-- START SUPPLIED MATERIAL --

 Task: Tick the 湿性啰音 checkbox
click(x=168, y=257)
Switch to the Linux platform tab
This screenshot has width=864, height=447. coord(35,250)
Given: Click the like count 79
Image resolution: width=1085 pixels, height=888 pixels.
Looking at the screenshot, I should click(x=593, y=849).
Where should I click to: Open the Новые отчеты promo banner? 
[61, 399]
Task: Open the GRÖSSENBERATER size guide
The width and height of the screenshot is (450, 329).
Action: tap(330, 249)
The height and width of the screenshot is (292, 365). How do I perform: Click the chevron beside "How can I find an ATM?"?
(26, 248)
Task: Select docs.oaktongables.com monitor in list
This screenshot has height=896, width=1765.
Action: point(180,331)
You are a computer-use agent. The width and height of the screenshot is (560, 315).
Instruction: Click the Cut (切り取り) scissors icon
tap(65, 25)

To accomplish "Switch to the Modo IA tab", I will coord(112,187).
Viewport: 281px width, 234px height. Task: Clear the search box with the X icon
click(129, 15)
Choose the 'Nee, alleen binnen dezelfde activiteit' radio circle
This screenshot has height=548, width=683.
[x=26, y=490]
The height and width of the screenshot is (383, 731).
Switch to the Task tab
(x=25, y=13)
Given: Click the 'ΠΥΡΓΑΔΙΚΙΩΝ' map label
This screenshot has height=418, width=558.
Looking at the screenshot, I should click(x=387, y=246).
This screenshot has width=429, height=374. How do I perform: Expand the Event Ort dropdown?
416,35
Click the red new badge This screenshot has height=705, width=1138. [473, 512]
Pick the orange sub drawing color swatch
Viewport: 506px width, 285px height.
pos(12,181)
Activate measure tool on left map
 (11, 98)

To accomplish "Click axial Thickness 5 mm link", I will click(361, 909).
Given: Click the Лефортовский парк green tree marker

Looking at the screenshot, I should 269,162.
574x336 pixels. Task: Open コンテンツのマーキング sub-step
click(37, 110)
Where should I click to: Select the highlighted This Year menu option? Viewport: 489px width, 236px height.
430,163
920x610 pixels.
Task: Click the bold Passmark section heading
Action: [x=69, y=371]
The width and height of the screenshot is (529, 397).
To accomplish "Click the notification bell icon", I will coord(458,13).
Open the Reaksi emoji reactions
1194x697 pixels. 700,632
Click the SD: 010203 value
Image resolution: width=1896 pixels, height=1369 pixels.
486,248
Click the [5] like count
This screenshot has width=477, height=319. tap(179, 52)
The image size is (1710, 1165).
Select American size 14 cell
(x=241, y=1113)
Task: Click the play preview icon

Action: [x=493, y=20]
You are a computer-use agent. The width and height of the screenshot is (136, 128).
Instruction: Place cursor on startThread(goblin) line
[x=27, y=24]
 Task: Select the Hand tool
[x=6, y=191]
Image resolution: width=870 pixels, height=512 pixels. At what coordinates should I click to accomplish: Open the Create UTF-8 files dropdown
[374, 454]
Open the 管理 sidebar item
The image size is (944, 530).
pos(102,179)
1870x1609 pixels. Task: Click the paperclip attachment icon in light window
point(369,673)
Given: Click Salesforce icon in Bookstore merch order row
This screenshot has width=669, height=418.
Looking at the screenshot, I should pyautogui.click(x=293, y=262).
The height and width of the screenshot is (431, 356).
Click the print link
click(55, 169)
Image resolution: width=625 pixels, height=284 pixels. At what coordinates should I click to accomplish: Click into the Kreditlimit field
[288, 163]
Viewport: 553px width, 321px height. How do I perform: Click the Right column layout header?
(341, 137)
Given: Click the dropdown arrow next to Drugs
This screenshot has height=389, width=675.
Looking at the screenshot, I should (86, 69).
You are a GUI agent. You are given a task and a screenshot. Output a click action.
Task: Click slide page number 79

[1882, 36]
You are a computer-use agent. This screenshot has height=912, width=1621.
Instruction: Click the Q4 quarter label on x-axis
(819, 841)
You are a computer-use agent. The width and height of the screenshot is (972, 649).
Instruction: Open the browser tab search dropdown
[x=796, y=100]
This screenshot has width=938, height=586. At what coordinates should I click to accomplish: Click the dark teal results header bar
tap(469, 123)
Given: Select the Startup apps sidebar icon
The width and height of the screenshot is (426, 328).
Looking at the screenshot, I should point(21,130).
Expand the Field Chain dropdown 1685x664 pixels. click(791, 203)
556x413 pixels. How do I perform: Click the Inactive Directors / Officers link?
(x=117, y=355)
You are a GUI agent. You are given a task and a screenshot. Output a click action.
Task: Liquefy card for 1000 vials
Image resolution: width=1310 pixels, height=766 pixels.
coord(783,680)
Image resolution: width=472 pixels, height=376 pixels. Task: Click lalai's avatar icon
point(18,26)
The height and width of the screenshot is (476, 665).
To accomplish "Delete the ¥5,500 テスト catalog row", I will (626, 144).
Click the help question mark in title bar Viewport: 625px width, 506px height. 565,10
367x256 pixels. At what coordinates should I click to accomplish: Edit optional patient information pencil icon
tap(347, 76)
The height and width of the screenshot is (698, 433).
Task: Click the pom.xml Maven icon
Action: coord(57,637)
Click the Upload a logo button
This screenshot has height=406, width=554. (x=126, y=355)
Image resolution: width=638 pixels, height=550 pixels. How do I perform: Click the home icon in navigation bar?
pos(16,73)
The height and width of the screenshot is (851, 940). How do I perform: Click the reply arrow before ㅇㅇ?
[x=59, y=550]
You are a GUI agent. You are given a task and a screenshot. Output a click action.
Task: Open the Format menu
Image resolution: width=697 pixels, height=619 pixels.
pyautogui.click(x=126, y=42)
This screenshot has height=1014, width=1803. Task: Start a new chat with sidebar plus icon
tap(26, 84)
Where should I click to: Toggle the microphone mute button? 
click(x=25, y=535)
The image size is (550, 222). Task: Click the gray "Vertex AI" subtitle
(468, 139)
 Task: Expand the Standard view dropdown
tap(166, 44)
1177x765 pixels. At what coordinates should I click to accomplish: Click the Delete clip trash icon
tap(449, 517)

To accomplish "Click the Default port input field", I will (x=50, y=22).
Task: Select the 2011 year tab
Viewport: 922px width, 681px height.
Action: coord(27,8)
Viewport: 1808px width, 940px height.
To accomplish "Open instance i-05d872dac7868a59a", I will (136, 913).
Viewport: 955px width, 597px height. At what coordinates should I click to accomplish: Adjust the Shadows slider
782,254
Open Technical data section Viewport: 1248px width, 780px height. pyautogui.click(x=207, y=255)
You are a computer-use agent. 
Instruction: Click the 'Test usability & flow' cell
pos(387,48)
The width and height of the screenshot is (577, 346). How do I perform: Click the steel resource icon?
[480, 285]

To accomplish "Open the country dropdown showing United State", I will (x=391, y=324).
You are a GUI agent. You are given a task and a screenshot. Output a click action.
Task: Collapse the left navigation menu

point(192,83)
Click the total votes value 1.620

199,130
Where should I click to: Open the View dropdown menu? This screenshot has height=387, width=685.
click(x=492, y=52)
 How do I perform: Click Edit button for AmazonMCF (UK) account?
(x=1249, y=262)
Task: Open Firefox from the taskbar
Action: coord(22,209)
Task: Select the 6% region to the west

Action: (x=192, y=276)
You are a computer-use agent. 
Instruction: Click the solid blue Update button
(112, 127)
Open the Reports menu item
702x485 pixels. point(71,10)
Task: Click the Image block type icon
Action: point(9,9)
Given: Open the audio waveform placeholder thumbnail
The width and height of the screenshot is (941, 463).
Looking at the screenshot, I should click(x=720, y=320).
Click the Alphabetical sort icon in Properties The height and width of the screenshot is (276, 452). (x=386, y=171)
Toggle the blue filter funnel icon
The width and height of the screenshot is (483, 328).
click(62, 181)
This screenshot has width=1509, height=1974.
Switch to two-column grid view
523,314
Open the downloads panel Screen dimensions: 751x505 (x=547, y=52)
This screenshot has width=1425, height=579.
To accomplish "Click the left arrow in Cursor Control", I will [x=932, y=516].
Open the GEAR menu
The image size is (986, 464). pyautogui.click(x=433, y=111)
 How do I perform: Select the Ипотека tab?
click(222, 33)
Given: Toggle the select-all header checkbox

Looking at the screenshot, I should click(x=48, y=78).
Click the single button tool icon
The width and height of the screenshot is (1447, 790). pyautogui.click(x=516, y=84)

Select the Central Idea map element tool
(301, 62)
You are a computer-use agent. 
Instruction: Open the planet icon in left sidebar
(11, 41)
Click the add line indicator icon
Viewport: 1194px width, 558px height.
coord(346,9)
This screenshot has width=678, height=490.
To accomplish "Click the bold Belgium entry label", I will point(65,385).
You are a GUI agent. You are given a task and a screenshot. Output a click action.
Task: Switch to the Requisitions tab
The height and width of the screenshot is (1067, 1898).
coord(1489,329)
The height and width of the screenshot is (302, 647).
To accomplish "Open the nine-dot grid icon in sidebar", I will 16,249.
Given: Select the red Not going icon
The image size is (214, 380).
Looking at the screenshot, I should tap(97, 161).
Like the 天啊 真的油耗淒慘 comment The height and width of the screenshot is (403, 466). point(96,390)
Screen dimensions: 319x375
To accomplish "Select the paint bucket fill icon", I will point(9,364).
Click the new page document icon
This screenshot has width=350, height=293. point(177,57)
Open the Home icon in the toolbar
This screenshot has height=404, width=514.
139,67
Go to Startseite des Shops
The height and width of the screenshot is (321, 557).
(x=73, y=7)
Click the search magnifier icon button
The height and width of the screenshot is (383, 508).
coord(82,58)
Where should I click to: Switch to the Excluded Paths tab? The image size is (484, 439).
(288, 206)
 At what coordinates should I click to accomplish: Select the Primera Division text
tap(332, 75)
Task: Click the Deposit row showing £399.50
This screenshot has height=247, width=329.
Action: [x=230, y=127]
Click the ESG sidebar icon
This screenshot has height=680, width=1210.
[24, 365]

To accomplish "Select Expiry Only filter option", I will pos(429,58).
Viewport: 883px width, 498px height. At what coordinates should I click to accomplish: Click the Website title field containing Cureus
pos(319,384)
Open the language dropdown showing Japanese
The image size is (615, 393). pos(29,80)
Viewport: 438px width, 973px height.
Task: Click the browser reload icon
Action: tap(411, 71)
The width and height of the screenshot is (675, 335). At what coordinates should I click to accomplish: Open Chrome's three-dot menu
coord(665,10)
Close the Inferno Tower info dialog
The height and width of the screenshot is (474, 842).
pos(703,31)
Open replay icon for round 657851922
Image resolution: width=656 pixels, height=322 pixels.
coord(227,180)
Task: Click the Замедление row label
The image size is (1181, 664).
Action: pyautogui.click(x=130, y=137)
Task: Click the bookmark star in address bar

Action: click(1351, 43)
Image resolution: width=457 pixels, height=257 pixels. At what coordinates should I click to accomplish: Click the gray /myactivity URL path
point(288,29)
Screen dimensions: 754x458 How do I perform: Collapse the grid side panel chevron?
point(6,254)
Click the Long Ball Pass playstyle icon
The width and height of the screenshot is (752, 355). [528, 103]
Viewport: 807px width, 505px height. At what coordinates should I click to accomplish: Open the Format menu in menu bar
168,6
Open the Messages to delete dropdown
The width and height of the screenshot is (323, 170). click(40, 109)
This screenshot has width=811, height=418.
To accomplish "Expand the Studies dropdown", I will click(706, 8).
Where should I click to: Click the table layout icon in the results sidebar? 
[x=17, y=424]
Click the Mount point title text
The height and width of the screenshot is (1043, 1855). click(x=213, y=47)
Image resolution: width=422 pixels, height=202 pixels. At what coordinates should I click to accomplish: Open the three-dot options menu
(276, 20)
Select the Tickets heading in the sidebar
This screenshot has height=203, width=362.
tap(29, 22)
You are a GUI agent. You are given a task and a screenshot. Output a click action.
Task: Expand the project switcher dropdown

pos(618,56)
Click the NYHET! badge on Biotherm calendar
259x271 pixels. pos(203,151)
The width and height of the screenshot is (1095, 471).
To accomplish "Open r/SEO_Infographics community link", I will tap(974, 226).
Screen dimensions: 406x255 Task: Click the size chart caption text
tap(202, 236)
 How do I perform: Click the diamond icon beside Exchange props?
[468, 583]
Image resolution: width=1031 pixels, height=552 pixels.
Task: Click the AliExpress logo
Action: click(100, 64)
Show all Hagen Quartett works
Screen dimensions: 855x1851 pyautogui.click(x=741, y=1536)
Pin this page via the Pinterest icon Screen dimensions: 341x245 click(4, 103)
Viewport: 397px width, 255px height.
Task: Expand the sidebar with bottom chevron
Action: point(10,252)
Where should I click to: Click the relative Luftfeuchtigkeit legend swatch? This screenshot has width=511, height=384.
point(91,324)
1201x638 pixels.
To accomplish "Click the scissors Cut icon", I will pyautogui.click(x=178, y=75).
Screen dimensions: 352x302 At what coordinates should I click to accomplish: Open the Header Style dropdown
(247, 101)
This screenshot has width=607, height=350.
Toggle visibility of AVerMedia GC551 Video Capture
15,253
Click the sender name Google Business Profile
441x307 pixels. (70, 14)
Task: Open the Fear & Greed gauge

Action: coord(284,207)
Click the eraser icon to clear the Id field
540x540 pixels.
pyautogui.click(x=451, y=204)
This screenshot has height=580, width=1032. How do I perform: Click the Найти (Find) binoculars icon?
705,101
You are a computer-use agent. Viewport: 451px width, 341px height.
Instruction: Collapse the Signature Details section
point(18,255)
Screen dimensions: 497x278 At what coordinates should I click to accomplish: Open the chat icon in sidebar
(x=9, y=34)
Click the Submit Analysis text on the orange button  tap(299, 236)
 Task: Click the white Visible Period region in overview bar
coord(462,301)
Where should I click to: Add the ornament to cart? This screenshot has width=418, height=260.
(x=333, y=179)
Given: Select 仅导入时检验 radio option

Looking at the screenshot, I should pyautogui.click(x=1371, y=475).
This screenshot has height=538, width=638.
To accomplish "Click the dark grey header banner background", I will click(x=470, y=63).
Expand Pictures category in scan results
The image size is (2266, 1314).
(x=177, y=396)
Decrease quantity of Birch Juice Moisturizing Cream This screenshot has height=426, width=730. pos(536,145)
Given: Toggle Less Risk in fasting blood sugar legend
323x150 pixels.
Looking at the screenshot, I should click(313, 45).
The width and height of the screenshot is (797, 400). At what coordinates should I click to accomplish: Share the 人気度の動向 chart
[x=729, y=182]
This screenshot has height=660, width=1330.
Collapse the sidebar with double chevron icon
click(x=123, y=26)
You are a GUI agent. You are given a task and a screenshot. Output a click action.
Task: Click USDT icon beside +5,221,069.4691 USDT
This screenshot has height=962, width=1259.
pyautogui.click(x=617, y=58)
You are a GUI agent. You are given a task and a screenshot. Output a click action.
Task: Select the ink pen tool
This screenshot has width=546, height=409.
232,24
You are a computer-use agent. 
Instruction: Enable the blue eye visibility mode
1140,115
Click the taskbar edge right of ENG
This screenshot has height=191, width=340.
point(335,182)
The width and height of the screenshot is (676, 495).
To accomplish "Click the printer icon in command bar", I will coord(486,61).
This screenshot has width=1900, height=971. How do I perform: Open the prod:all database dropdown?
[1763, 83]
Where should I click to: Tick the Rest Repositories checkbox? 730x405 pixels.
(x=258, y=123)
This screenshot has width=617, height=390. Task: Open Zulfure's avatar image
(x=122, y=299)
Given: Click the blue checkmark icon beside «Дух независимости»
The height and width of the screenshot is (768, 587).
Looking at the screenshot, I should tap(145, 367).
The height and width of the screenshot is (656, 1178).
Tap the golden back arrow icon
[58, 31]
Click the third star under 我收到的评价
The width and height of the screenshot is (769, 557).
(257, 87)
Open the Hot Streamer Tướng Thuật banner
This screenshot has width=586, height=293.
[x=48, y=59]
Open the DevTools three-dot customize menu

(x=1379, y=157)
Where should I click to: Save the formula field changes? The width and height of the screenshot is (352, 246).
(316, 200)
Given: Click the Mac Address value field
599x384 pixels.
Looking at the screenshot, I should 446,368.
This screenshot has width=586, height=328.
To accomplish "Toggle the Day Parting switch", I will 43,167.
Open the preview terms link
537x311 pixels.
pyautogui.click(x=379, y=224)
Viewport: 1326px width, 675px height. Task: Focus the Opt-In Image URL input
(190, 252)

-- END SUPPLIED MATERIAL --

*WHAT IS NEEDED:* Duplicate the lines of the data listing above, from the line with "Click the NYHET! badge on Biotherm calendar" to the line with "will pyautogui.click(x=178, y=75).", both included.

*RESULT:*
Click the NYHET! badge on Biotherm calendar
259x271 pixels. pos(203,151)
The width and height of the screenshot is (1095, 471).
To accomplish "Open r/SEO_Infographics community link", I will tap(974, 226).
Screen dimensions: 406x255 Task: Click the size chart caption text
tap(202, 236)
 How do I perform: Click the diamond icon beside Exchange props?
[468, 583]
Image resolution: width=1031 pixels, height=552 pixels.
Task: Click the AliExpress logo
Action: click(100, 64)
Show all Hagen Quartett works
Screen dimensions: 855x1851 pyautogui.click(x=741, y=1536)
Pin this page via the Pinterest icon Screen dimensions: 341x245 click(4, 103)
Viewport: 397px width, 255px height.
Task: Expand the sidebar with bottom chevron
Action: point(10,252)
Where should I click to: Click the relative Luftfeuchtigkeit legend swatch? This screenshot has width=511, height=384.
point(91,324)
1201x638 pixels.
To accomplish "Click the scissors Cut icon", I will pyautogui.click(x=178, y=75).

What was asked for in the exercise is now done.